[Start DATA FOR THIS TASK]
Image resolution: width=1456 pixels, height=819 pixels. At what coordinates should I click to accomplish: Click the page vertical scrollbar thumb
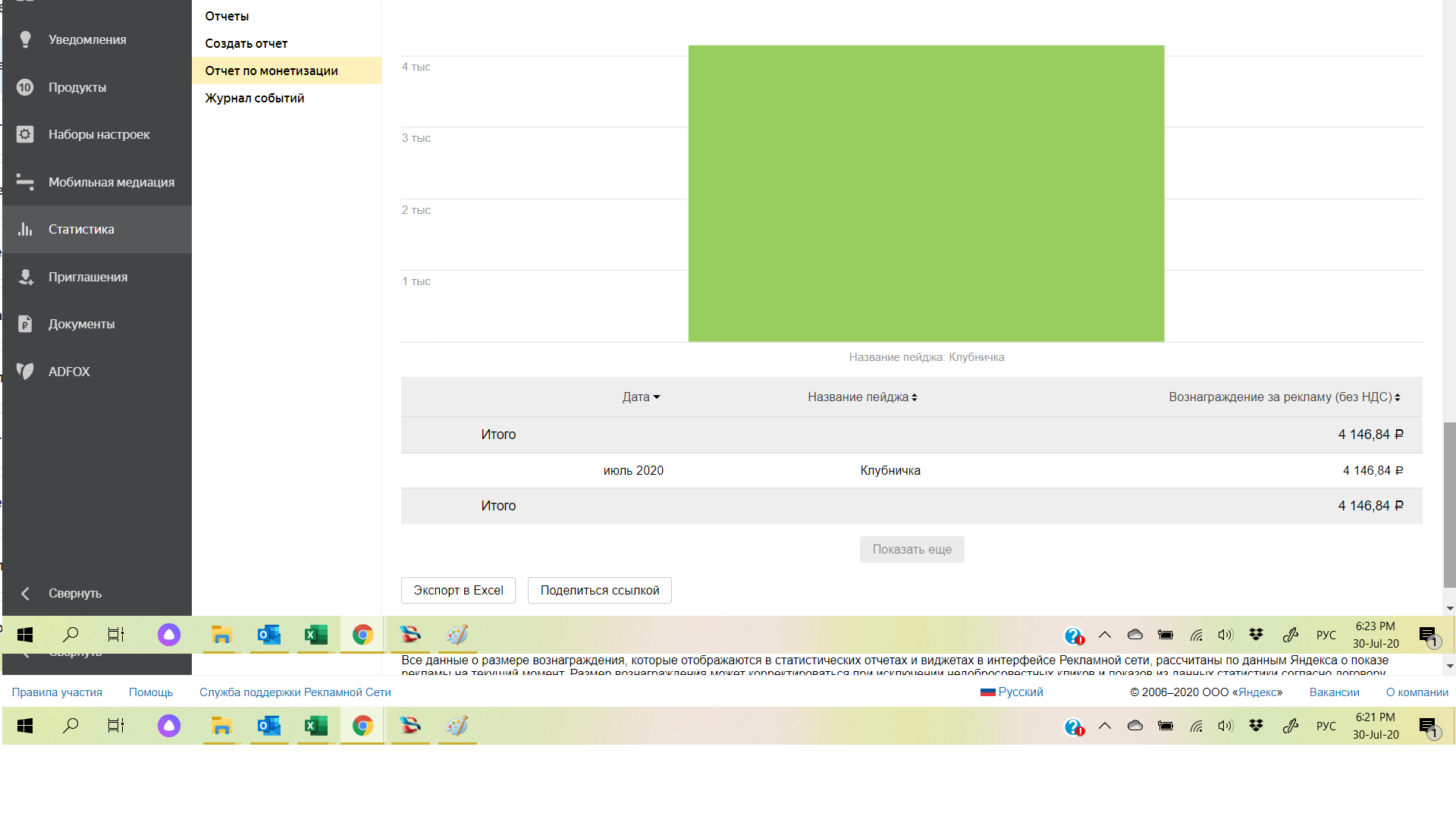(1449, 504)
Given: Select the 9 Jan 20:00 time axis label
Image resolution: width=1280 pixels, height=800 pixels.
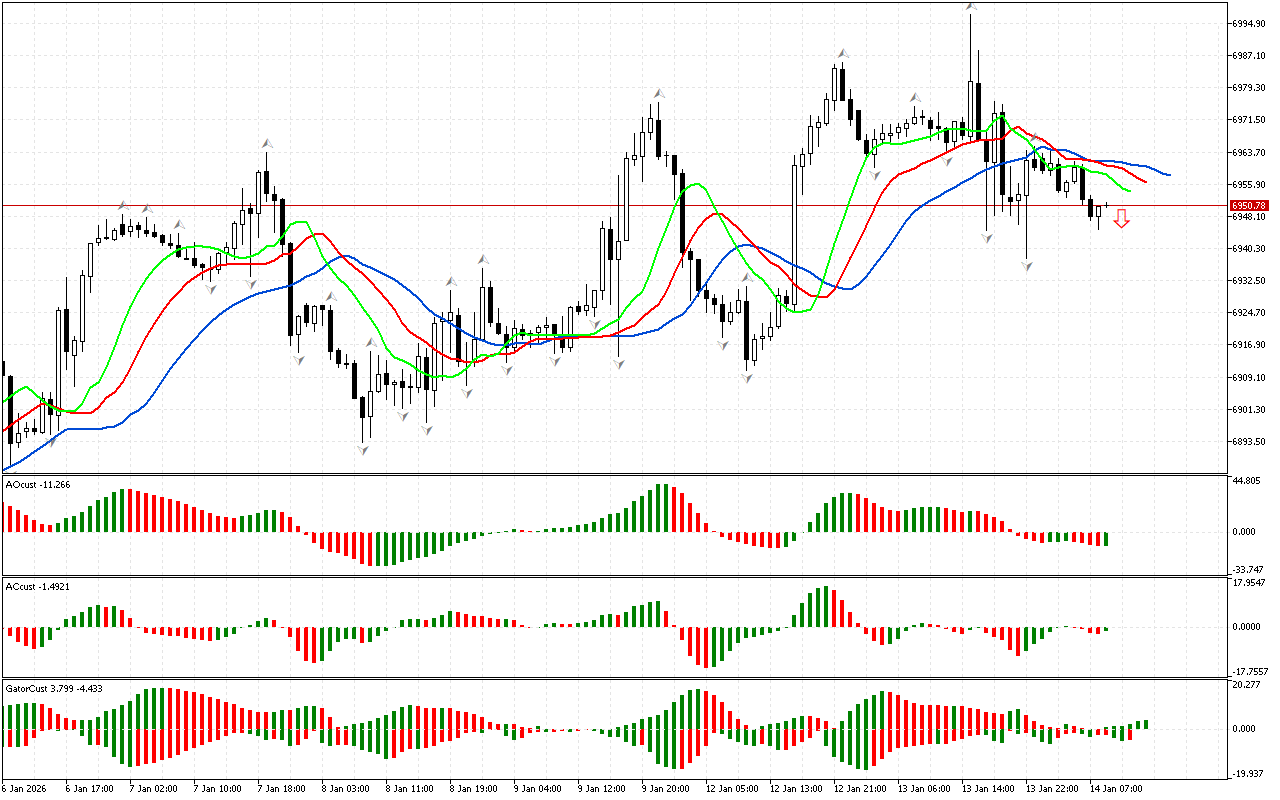Looking at the screenshot, I should (x=665, y=788).
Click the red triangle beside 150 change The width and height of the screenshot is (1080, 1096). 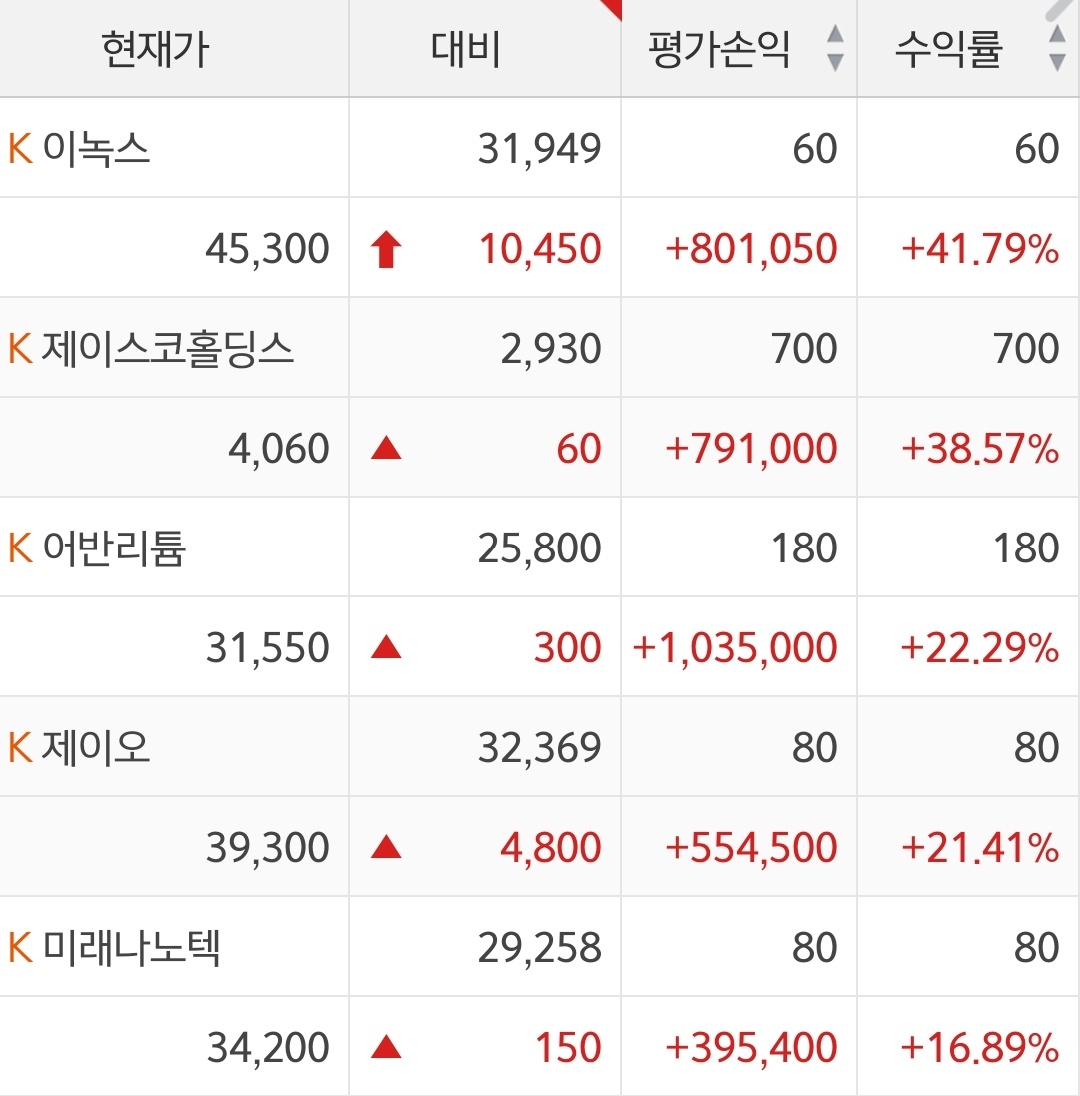click(386, 1048)
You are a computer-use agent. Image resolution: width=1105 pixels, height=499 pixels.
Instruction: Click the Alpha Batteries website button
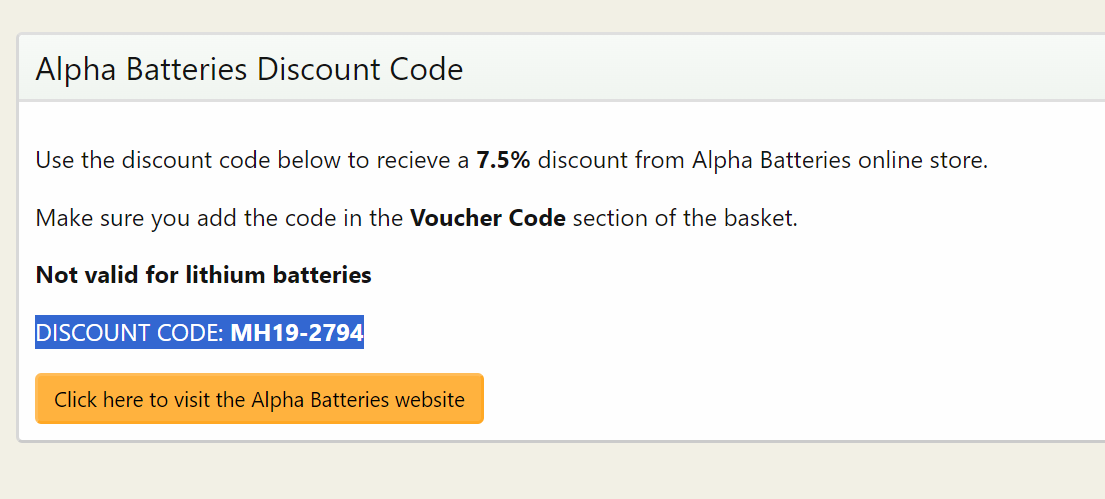click(x=259, y=399)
[End DATA FOR THIS TASK]
**WHAT IS BEING ASKED**
Reproduce the listing from its first line up to and including the line with "(1449, 504)", requests included, and offset every coordinate in the answers by adding 33. Leave the pictures out.

**RIGHT ANSWER**
Image resolution: width=1456 pixels, height=819 pixels. At what coordinates should I click to accomplish: Click the page vertical scrollbar thumb
(1482, 537)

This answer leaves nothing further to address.